» ACTIONS TO TAKE:
[1] Rewrite the passage of the screen resolution discussion between "If the above-linked" and "get actual pixels.", inclusive, with "JavaScript" replaced by "client-side code".
[2] Carry on the screen resolution discussion, starting after its final sentence.

» TEXT FOR ANALYSIS:
┌──

All the browsers on my machine report my resolution as 1080p despite using 4k. I assume this is because I run at 200% scaling (I believe this is relatively common among anyone using a 4k resolution)
If the above-linked website uses data reported by the browser, I wonder how this scenario might be taken into consideration (or even if such a thing is possible)
A pixel is defined as 1/96th of an inch in the web world so it is dependent on your dpi/scaling. There is a window.devicePixelRatio that JavaScript can use to get actual pixels.
There is a level of trust involved as unless you pull down the code, audit it and only ever run it locally, you really have no way of knowing that on any given page load the code hasn't changed.
While I also appreciate tools that don't send data, I don't like the normalization of teaching people to paste (potentially) private data into a browser while blindly trusting that it's not being offloaded to some server somewhere.
The widespread adoption of Chrome was largely driven by word of mouth, people like you and I installing it on our friend's/relative's computers and telling them it was safer/faster/better.

└──

[Saved data entries]
┌──

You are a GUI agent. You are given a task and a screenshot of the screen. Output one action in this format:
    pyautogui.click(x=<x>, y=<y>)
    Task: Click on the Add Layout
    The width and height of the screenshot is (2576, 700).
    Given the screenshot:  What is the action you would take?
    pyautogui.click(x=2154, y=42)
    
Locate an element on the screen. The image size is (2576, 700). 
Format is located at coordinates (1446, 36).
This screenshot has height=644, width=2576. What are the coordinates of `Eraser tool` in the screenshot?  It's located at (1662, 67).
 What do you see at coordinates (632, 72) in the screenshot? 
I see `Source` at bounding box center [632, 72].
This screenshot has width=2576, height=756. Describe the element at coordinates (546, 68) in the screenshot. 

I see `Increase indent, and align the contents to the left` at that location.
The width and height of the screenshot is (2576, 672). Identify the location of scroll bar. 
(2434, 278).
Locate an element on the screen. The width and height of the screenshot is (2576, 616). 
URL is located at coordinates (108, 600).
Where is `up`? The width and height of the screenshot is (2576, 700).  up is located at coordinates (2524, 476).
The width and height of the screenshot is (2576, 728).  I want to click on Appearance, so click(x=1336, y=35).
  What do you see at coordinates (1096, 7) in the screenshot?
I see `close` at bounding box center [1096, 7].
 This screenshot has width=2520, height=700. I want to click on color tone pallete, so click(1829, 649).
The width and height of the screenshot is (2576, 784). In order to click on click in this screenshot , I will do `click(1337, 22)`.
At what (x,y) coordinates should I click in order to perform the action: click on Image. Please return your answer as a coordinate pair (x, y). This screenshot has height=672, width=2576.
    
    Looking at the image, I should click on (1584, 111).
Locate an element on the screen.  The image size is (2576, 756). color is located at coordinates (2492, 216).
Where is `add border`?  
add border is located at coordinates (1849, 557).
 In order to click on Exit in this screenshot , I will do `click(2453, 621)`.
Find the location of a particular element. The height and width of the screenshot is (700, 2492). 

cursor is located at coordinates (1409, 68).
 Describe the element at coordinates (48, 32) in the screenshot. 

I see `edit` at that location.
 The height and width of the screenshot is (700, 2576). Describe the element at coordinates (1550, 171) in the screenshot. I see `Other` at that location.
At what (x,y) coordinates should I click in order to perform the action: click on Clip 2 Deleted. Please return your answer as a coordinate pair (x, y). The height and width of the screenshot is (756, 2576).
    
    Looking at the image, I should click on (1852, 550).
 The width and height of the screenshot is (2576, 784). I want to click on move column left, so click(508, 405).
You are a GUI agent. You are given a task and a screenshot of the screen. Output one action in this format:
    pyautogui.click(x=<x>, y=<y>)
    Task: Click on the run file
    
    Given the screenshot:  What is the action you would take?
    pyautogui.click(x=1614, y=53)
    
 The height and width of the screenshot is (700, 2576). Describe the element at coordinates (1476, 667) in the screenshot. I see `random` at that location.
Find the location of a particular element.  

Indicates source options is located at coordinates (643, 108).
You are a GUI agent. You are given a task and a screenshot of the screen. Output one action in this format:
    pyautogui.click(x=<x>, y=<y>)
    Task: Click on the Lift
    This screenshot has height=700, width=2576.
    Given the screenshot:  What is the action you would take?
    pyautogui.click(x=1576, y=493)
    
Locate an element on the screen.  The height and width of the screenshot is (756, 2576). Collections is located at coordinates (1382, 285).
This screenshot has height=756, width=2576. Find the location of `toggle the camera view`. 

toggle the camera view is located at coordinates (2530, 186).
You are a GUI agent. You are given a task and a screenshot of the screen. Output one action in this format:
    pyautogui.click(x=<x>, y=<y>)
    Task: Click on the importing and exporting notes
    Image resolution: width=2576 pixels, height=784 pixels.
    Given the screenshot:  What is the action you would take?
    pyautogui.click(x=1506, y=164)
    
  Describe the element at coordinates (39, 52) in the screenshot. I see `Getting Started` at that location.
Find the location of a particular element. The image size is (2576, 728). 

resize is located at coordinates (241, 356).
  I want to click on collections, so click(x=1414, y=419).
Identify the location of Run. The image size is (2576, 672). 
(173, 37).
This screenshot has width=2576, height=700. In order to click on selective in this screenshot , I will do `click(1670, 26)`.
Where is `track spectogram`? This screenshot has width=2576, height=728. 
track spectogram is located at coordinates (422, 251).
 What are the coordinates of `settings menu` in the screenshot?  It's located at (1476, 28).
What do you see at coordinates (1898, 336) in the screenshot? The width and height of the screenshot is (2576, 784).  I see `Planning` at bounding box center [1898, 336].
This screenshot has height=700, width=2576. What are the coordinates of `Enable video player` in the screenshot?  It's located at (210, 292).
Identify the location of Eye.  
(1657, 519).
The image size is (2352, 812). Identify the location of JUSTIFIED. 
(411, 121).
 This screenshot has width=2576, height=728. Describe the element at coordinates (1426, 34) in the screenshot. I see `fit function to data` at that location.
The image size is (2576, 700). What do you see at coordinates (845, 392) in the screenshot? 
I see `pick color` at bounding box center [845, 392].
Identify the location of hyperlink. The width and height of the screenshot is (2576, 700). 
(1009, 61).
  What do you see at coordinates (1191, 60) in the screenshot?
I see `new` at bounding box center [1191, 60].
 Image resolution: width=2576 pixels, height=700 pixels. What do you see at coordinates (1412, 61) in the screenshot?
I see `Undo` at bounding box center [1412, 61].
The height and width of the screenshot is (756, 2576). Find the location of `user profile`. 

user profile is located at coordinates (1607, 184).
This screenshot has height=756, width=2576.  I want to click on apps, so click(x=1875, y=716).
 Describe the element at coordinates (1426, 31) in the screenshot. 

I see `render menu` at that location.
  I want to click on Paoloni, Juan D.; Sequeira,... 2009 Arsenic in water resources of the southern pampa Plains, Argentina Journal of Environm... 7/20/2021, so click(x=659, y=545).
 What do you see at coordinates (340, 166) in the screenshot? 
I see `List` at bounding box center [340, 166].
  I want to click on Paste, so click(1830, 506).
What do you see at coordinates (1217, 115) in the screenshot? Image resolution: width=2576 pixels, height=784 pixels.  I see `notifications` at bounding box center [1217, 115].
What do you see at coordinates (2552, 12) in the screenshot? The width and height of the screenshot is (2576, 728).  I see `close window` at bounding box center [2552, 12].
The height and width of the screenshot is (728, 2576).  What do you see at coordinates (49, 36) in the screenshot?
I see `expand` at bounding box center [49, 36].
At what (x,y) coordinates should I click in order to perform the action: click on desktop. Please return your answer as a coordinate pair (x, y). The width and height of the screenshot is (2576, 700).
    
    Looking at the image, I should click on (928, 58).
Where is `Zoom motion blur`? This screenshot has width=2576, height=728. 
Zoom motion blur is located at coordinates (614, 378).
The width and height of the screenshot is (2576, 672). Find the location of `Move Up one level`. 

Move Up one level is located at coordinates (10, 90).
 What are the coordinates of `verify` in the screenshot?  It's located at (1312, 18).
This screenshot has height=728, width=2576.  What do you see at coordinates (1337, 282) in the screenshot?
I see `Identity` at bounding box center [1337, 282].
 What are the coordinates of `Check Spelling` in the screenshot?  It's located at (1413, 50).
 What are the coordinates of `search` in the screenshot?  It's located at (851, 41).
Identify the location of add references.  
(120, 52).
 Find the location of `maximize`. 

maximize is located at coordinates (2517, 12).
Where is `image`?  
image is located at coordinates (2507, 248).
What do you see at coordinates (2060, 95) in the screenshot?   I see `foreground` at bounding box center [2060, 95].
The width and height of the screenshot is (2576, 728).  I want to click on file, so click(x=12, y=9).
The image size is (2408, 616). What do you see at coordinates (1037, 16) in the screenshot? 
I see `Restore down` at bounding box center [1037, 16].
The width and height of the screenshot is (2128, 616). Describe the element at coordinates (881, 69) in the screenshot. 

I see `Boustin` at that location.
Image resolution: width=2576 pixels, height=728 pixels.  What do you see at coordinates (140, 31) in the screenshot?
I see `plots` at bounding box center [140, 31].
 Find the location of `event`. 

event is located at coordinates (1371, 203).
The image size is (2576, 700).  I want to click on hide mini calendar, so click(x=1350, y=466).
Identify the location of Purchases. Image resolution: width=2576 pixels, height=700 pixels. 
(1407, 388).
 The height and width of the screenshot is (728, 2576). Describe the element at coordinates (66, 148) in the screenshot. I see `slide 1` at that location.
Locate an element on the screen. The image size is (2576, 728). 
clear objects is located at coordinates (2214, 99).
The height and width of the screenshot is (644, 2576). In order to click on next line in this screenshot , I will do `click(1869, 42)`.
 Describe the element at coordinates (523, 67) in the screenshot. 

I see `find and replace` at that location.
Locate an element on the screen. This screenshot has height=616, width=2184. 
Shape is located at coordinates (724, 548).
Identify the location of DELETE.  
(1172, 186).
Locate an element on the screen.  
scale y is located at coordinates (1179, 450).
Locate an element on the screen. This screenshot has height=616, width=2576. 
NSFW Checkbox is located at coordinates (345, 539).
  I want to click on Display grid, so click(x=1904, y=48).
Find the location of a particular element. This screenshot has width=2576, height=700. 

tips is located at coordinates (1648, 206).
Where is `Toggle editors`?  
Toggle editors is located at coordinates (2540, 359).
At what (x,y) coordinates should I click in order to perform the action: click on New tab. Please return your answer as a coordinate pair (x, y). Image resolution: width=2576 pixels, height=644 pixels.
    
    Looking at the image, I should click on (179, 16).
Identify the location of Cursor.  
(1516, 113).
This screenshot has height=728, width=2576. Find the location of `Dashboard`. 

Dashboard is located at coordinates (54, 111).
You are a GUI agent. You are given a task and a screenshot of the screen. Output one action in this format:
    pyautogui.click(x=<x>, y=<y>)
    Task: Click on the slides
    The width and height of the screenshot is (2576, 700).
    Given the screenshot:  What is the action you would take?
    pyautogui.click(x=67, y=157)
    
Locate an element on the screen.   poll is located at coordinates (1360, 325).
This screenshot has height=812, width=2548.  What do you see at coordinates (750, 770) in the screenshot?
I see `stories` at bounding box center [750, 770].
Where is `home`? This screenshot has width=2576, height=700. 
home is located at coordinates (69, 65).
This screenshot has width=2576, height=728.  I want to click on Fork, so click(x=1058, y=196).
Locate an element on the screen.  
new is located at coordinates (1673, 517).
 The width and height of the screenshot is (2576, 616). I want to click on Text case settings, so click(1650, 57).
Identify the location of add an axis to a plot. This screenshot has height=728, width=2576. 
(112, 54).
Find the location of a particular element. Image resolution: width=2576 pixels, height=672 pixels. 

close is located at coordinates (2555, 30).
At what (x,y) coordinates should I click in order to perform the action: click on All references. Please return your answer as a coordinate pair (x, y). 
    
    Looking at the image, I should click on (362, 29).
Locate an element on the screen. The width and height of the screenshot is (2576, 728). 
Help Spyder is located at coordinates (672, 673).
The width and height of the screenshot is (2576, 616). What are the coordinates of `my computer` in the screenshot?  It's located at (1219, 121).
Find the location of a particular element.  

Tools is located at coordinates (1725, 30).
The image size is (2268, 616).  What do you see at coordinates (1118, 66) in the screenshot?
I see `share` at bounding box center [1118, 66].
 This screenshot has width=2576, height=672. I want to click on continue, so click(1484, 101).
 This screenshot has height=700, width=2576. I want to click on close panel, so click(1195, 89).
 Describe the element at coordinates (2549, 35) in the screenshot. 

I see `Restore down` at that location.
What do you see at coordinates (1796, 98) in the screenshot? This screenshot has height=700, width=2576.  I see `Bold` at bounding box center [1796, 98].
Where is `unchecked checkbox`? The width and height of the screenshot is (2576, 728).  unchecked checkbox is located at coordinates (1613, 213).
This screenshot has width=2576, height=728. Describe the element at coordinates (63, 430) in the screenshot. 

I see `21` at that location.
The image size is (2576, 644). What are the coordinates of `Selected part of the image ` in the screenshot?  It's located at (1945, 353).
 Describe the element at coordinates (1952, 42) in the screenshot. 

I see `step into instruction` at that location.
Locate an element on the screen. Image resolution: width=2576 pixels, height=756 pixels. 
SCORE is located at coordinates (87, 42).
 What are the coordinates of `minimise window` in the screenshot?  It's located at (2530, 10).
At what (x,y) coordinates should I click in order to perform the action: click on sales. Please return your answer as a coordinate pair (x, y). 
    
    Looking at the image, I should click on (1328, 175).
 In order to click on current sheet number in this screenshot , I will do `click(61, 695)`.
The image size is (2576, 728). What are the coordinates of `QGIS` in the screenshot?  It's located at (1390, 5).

└──

» PER-TASK ANSWERS:
[1]
If the above-linked website uses data reported by the browser, I wonder how this scenario might be taken into consideration (or even if such a thing is possible)
A pixel is defined as 1/96th of an inch in the web world so it is dependent on your dpi/scaling. There is a window.devicePixelRatio that client-side code can use to get actual pixels.

[2]
Nothing stops us from doing the same thing again. I've been recommending Firefox to all my family/friends/colleagues for years (ever since I've seen the writing on the wall for Chrome). While Firefox isn't perfect, it's in a much better place than Chrome is, and meets the the needs of nearly 100% of people.
>The widespread adoption of Chrome was largely driven by word of mouth
No, it was driven by having a banner in the most privileged spot of the Internet, Google.com (the most visited site in the world with 0 ads on the homepage) saying that was faster and more secure than the alternatives. In fact Firefox benefited from some free ads on Google.com against Internet Explorer before Google developed Chromium.
The other aspect, somewhat memory-holed, was that Chrome was automatically installed as shovelware if you went to install Adobe Flash for IE or Firefox:
It was kind of both, depending on the timeline. Early on it was word of mouth, then Google saw they had momentum and they capitalized on it with the banners and aggressive marketing.
So many replies in this sub thread opining authoritatively. Share your source. Did you have access to the data on Chrome's user growth and which marketing campaigns were the sources of which users?
From my perspective, all of you are saying a lot of things as if you know them to be true, but you have no idea whether they're true or not; really, you just find them to be plausible.
Early chrome was driven by the fact that firefox was a piece of garbage. Firefox 3 was not good software, and had an unpleasant habit of totally crashing the entire browser regularly. Your only other popular choice was ie8. Also not great.
Later Google's ability to buy installs and put it on google.com came into play, but for at least the first 5 years and probably longer, chrome was a far faster, more secure, and more reliable choice. They also pioneered the multi-process model to isolate different components of the browser.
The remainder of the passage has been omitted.